* Problem: Repeat the records exactly, so that each line matches the original.

+++ Task input +++

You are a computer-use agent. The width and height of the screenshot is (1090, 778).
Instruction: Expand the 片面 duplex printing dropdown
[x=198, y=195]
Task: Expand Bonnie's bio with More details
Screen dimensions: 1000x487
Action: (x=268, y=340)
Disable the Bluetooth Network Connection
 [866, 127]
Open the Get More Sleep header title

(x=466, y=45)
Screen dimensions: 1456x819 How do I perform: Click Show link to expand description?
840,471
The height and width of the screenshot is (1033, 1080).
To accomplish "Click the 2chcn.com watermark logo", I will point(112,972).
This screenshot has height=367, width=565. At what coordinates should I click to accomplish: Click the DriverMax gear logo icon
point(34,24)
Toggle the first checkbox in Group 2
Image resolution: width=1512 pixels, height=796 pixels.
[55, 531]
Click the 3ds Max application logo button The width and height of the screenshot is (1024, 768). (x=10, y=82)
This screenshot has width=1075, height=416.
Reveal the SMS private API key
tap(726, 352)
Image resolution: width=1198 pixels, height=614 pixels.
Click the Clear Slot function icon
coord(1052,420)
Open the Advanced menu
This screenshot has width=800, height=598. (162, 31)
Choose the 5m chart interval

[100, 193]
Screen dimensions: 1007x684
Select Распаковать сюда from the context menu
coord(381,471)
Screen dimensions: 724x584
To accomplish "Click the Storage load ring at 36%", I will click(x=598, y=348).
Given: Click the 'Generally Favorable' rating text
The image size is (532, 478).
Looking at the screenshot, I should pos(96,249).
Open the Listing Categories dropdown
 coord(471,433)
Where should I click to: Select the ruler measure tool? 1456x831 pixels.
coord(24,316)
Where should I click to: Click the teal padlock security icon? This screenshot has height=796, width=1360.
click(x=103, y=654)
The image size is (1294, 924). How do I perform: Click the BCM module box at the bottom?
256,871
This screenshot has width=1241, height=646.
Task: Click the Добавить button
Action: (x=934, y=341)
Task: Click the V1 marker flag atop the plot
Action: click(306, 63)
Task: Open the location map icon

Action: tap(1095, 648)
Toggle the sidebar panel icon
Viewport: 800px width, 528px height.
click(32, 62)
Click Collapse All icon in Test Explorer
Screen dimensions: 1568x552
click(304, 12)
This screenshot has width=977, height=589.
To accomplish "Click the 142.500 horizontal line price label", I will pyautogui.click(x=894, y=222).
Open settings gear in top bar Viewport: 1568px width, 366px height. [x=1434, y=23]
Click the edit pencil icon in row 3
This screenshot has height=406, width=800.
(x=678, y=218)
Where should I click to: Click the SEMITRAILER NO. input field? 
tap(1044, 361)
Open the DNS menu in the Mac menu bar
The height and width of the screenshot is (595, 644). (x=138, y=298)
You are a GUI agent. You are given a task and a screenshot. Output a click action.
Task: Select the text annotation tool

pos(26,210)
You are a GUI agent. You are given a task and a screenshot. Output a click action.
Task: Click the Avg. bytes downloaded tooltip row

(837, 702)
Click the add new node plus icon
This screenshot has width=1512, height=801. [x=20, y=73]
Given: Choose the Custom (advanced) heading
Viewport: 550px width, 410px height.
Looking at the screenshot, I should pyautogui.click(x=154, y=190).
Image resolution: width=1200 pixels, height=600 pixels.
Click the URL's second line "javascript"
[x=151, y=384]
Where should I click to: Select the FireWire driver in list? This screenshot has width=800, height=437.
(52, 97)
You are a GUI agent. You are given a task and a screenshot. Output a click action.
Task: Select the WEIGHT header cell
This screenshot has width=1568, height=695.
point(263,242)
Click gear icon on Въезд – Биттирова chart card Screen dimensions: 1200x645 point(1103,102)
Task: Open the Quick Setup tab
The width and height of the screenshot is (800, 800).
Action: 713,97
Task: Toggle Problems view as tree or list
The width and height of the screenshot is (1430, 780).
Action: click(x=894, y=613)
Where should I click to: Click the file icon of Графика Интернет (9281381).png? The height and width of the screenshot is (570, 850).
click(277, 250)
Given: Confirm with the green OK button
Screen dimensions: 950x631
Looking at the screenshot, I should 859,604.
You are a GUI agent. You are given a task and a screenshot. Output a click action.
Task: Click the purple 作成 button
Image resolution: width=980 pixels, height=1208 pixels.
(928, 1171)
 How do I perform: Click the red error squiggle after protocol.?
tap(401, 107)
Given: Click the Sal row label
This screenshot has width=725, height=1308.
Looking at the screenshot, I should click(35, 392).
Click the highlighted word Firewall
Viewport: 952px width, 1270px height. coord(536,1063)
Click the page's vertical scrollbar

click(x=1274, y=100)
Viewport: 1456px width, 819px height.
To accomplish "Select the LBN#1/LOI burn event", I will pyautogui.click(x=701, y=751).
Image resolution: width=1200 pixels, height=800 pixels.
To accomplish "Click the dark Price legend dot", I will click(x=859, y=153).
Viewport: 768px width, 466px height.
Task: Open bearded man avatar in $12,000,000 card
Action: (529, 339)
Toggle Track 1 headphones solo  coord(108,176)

+++

* Exercise solution:
You are a computer-use agent. The width and height of the screenshot is (1090, 778).
Instruction: Expand the 片面 duplex printing dropdown
[x=198, y=195]
Task: Expand Bonnie's bio with More details
Screen dimensions: 1000x487
Action: (x=268, y=340)
Disable the Bluetooth Network Connection
 [866, 127]
Open the Get More Sleep header title

(x=466, y=45)
Screen dimensions: 1456x819 How do I perform: Click Show link to expand description?
840,471
The height and width of the screenshot is (1033, 1080).
To accomplish "Click the 2chcn.com watermark logo", I will point(112,972).
This screenshot has height=367, width=565. At what coordinates should I click to accomplish: Click the DriverMax gear logo icon
point(34,24)
Toggle the first checkbox in Group 2
Image resolution: width=1512 pixels, height=796 pixels.
[55, 531]
Click the 3ds Max application logo button The width and height of the screenshot is (1024, 768). (x=10, y=82)
This screenshot has width=1075, height=416.
Reveal the SMS private API key
tap(726, 352)
Image resolution: width=1198 pixels, height=614 pixels.
Click the Clear Slot function icon
coord(1052,420)
Open the Advanced menu
This screenshot has width=800, height=598. (162, 31)
Choose the 5m chart interval

[100, 193]
Screen dimensions: 1007x684
Select Распаковать сюда from the context menu
coord(381,471)
Screen dimensions: 724x584
To accomplish "Click the Storage load ring at 36%", I will click(x=598, y=348).
Given: Click the 'Generally Favorable' rating text
The image size is (532, 478).
Looking at the screenshot, I should pos(96,249).
Open the Listing Categories dropdown
 coord(471,433)
Where should I click to: Select the ruler measure tool? 1456x831 pixels.
coord(24,316)
Where should I click to: Click the teal padlock security icon? This screenshot has height=796, width=1360.
click(x=103, y=654)
The image size is (1294, 924). How do I perform: Click the BCM module box at the bottom?
256,871
This screenshot has width=1241, height=646.
Task: Click the Добавить button
Action: (x=934, y=341)
Task: Click the V1 marker flag atop the plot
Action: click(306, 63)
Task: Open the location map icon

Action: tap(1095, 648)
Toggle the sidebar panel icon
Viewport: 800px width, 528px height.
click(32, 62)
Click Collapse All icon in Test Explorer
Screen dimensions: 1568x552
click(304, 12)
This screenshot has width=977, height=589.
To accomplish "Click the 142.500 horizontal line price label", I will pyautogui.click(x=894, y=222).
Open settings gear in top bar Viewport: 1568px width, 366px height. [x=1434, y=23]
Click the edit pencil icon in row 3
This screenshot has height=406, width=800.
(x=678, y=218)
Where should I click to: Click the SEMITRAILER NO. input field? 
tap(1044, 361)
Open the DNS menu in the Mac menu bar
The height and width of the screenshot is (595, 644). (x=138, y=298)
You are a GUI agent. You are given a task and a screenshot. Output a click action.
Task: Select the text annotation tool

pos(26,210)
You are a GUI agent. You are given a task and a screenshot. Output a click action.
Task: Click the Avg. bytes downloaded tooltip row

(837, 702)
Click the add new node plus icon
This screenshot has width=1512, height=801. [x=20, y=73]
Given: Choose the Custom (advanced) heading
Viewport: 550px width, 410px height.
Looking at the screenshot, I should pyautogui.click(x=154, y=190).
Image resolution: width=1200 pixels, height=600 pixels.
Click the URL's second line "javascript"
[x=151, y=384]
Where should I click to: Select the FireWire driver in list? This screenshot has width=800, height=437.
(52, 97)
You are a GUI agent. You are given a task and a screenshot. Output a click action.
Task: Select the WEIGHT header cell
This screenshot has width=1568, height=695.
point(263,242)
Click gear icon on Въезд – Биттирова chart card Screen dimensions: 1200x645 point(1103,102)
Task: Open the Quick Setup tab
The width and height of the screenshot is (800, 800).
Action: 713,97
Task: Toggle Problems view as tree or list
The width and height of the screenshot is (1430, 780).
Action: click(x=894, y=613)
Where should I click to: Click the file icon of Графика Интернет (9281381).png? The height and width of the screenshot is (570, 850).
click(277, 250)
Given: Confirm with the green OK button
Screen dimensions: 950x631
Looking at the screenshot, I should 859,604.
You are a GUI agent. You are given a task and a screenshot. Output a click action.
Task: Click the purple 作成 button
Image resolution: width=980 pixels, height=1208 pixels.
(928, 1171)
 How do I perform: Click the red error squiggle after protocol.?
tap(401, 107)
Given: Click the Sal row label
This screenshot has width=725, height=1308.
Looking at the screenshot, I should click(35, 392).
Click the highlighted word Firewall
Viewport: 952px width, 1270px height. coord(536,1063)
Click the page's vertical scrollbar

click(x=1274, y=100)
Viewport: 1456px width, 819px height.
To accomplish "Select the LBN#1/LOI burn event", I will pyautogui.click(x=701, y=751).
Image resolution: width=1200 pixels, height=800 pixels.
To accomplish "Click the dark Price legend dot", I will click(x=859, y=153).
Viewport: 768px width, 466px height.
Task: Open bearded man avatar in $12,000,000 card
Action: (529, 339)
Toggle Track 1 headphones solo  coord(108,176)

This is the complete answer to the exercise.